Mantan Menteri Sosial Idrus Marham akhirnya menghirup udara bebas setelah beberapa tahun menjalani hukuman 2 tahun penjara atas kasus kasus suap PLTU Riau-1.
Mantan Sekjen Partai Golkar tersebut bebas murni dari Lembaga Pemasyakatan (Lapas) Klas I Cipinang, Jumat (11/9/2020) pagi.
"Telah dibebaskan pagi ini, 11 September 2020 dari Lapas Kelas I Cipinang, bebas murni," kata Kabag Humas dan Protokol Direktorat Jenderal Pemasyakatan Rika Aprianti dalam keterangannya, Jumat (11/9/2020) malam.
Berdasarkan putusan kasasi pada tingkat Mahkamah Agung (MA), Idrus dikurangi hukumannya menjadi 2 tahun penjara.
Padahal pada tingkat banding, Idrus dijatuhkan hukuman 5 tahun penjara.
Alasan meringankan hukuman Idrus, karena dinilai bukan penentu dalam proyek yang dilobi-lobi oleh bos Blackgold Natural Resource Ltd Johanes Budisutrisno Kotjo dan mantan Anggota DPR RI Eni Maulani Saragih.
Berdasarkan putusan kasasi, kata Rika, Idrus juga sudah membayarkan denda senilai Rp50 juta. Denda itu dibayarkan pada 3 September 2020.
"Lama pidana 2 tahun berdasarkan Putusan Mahkamah Agung RI pada tingkat Kasasi, tanggal 2 Desember 2019, no. 3681 K/PID. SUS/2019 denda Rp50 juta, sudah dibayarkan pada tanggal 3 September 2020," katanya.
Idrus Marham merupkan pria kelahiran Pinrang, Sulawesi Selatan, 14 Agustus 1962.
Berdasarkan data yang diperoleh dari Litbang Kompas, perjalanan karier Idrus sebagai politisi dimulai tahun 1997 sebagai anggota MPR dari utusan golongan.
Dia baru menjadi anggota DPR dari Partai Golkar sejak tahun 1999.
Ia kemudian mengundurkan diri sebagai anggota DPR periode 2009-2014 pada 8 Juni 2011 dan menjadi Sekjen Partai Golkar hingga akhirnya diangkat menjadi Menteri Sosial pada 17 Januari 2018.
Jumat (23/8/2018), Idrus Marham menyatakan mundur dari kursi Kabinet Kerja Jokowi-Jusuf Kalla (JK).

- [DAFTAR TUGAS]:
(a) Berdasarkan artikel tentang bebasnya Idrus Marham, jelaskan dalam satu hingga tiga kalimat mengapa hukuman Idrus diringankan pada tingkat kasasi.
(b) Buatlah ringkasan artikel tentang bebasnya Idrus Marham dalam tiga kalimat.

- [DATA MENTAH]:
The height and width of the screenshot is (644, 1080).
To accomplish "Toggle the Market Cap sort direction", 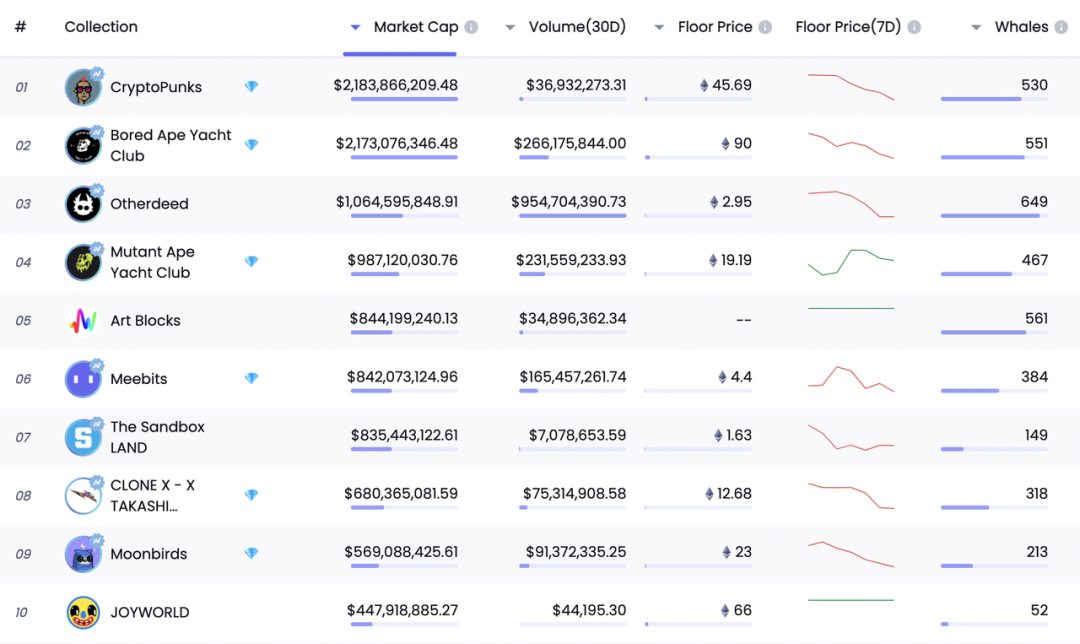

- [JAWABAN PER TUGAS]:
(a) Pada tingkat kasasi di Mahkamah Agung, hukuman Idrus dikurangi dari 5 tahun penjara pada tingkat banding menjadi 2 tahun penjara. Keringanan itu diberikan karena Idrus dinilai bukan penentu dalam proyek yang dilobi oleh bos Blackgold Natural Resource Ltd Johanes Budisutrisno Kotjo dan mantan anggota DPR RI Eni Maulani Saragih.

(b) Mantan Menteri Sosial Idrus Marham bebas murni dari Lapas Kelas I Cipinang pada Jumat, 11 September 2020, setelah menjalani hukuman 2 tahun penjara dalam kasus suap PLTU Riau-1. Hukuman tersebut ditetapkan melalui putusan kasasi Mahkamah Agung yang mengurangi vonis banding 5 tahun penjara, dan denda Rp50 juta telah dibayarkan pada 3 September 2020. Idrus, kelahiran Pinrang, Sulawesi Selatan, pada 14 Agustus 1962, memulai karier politik sebagai anggota MPR pada 1997, menjadi anggota DPR dari Partai Golkar sejak 1999, kemudian menjabat Sekjen Partai Golkar, diangkat menjadi Menteri Sosial pada 17 Januari 2018, dan mundur dari Kabinet Kerja pada Agustus 2018.